The ARCHANGEL project is creating a prototype using blockchain technology which aims to enable archives to generate and register hashes of documents (similar to unique digital signatures) into a permissioned blockchain (in other words, one which can only be added to by authorised organisations).

Where the record has been legitimately changed, hashes of the content, alongside hashes of the code used to make the change, can also be registered on the blockchain. This would mean that whenever a digital record is modified, an audit trail is created and users are able to know exactly how a document has been edited.

Alex Green, Digital Preservation Services Manager, writes on The National Archives blog, “Our approach will result in the creation of many copies of a persistent and unchangeable record of the state of a document. This record will be verifiable using the same cryptographic algorithms, many years into the future.
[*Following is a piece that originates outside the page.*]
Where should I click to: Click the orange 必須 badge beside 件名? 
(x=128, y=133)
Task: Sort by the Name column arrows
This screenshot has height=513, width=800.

“As this approach matures, we hope that the ledger would be maintained collaboratively by distributing it across many participating archives both in the UK and internationally, as a promise that no individual institution could attempt to rewrite history. This technology could transform the sustainability of digital public archives, enabling archives to share the stewardship of the records and, by sharing, guarantee the integrity of the records they hold.”

ARCHANGEL has a proposed timeframe of 18 months. It is set to prototype a distributed ledger technology (DLT) service that will "collect robust digital signatures derived from digitized physical, and born-digital content," according to Green.

The research is funded by the Engineering and Physical Sciences Research Council, which invests more than £800 million a year in fields such as mathematics, materials science, and information technology.